**WORK INSTRUCTIONS:** As you write out the lines from the one containing "This screenshot has" through the last line of the records, keep them exact and leave out pictures.

(Beginning of SUPPLIED MATERIAL)

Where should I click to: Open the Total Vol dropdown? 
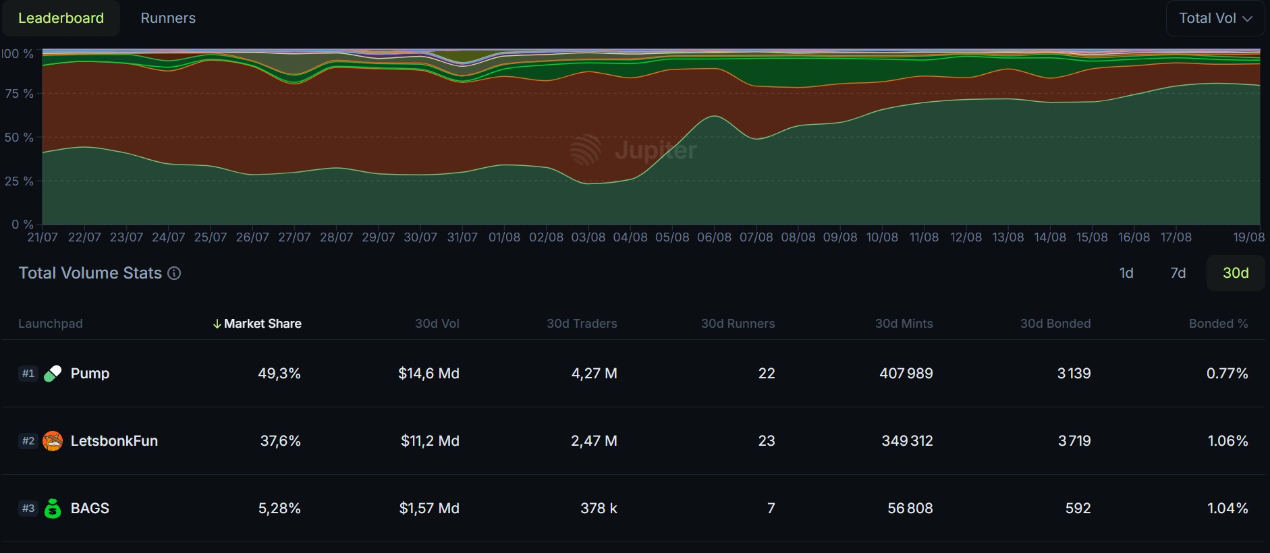[x=1215, y=18]
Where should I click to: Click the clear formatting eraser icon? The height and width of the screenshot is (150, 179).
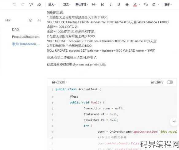[x=39, y=4]
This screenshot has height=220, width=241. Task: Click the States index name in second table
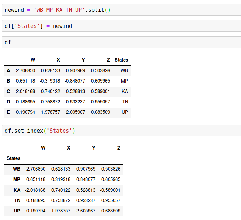click(14, 158)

(End of SUPPLIED MATERIAL)

**THE ANSWER:**
This screenshot has height=220, width=241. Task: Click the States index name in second table
click(14, 158)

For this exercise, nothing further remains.